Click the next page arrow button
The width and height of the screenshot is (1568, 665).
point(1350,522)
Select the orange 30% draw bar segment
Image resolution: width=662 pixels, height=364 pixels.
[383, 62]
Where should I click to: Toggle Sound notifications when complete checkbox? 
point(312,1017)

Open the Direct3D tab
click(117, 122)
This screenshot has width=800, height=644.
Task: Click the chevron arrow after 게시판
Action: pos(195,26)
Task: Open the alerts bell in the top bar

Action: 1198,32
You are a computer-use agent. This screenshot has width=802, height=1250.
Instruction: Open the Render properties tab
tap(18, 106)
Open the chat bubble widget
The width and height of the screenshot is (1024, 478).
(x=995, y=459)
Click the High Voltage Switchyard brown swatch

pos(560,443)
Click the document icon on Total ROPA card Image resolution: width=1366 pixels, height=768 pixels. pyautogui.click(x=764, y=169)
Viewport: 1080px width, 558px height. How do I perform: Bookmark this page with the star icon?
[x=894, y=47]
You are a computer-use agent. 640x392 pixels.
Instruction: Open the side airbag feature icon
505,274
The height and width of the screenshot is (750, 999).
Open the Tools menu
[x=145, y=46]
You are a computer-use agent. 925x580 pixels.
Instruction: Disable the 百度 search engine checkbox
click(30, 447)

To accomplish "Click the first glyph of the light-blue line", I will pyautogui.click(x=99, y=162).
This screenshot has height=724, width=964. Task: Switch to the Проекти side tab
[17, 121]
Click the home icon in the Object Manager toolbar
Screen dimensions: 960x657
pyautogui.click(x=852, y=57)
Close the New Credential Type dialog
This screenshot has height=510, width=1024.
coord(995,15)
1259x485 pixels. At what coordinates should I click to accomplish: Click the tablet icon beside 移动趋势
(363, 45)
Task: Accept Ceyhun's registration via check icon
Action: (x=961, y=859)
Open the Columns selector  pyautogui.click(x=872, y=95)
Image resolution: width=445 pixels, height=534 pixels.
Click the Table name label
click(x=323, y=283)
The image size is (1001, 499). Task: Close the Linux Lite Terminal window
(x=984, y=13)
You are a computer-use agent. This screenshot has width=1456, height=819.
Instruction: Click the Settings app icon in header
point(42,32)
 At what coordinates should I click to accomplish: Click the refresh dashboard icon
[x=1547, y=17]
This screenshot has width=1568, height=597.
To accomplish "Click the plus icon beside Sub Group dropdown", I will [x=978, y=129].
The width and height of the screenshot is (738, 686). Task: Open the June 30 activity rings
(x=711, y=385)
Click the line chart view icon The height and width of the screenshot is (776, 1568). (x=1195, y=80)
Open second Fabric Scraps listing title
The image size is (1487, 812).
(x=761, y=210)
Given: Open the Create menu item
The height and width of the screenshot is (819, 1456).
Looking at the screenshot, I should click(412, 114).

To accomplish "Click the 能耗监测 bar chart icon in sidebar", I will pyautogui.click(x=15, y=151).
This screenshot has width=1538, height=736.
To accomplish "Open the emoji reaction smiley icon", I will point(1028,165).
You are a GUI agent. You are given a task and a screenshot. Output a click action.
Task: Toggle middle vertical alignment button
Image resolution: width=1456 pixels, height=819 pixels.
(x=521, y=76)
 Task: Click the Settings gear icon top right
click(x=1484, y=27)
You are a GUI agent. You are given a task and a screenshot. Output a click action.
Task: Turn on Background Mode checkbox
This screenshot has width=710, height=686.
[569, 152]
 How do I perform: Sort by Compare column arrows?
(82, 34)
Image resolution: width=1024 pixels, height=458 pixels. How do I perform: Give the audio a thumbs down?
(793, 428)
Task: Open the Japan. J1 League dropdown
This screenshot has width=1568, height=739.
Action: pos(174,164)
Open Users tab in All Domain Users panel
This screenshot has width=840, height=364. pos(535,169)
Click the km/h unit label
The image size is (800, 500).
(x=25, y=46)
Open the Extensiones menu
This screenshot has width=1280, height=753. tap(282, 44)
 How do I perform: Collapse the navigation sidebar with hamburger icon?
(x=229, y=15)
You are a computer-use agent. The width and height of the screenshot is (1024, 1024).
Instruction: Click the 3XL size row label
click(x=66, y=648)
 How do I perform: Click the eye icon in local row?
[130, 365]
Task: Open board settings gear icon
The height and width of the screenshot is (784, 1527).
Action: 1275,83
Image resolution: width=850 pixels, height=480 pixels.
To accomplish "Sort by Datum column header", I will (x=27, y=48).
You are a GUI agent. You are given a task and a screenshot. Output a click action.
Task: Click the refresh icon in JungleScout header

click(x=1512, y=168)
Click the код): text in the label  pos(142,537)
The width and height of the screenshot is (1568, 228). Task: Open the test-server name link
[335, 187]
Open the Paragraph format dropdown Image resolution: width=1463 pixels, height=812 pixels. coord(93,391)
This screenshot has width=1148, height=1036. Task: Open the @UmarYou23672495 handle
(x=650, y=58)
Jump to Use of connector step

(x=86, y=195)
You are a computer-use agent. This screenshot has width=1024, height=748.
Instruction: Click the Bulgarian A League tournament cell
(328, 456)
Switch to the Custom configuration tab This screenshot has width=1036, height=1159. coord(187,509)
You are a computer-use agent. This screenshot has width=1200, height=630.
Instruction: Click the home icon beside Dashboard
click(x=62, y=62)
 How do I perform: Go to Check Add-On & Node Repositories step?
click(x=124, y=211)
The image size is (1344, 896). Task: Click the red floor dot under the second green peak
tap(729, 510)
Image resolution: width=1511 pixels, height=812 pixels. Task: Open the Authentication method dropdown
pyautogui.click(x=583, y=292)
== == ==
▶ GOAL
Reproduce the material between the lines holding "This screenshot has width=1568, height=597." and "Click the line", inclusive, with "plus icon" renamed to "add button" and everything else left unchanged.

▶ TASK OUTPUT
This screenshot has width=1568, height=597.
To accomplish "Click the add button beside Sub Group dropdown", I will [x=978, y=129].
The width and height of the screenshot is (738, 686). Task: Open the June 30 activity rings
(x=711, y=385)
Click the line chart view icon The height and width of the screenshot is (776, 1568). (x=1195, y=80)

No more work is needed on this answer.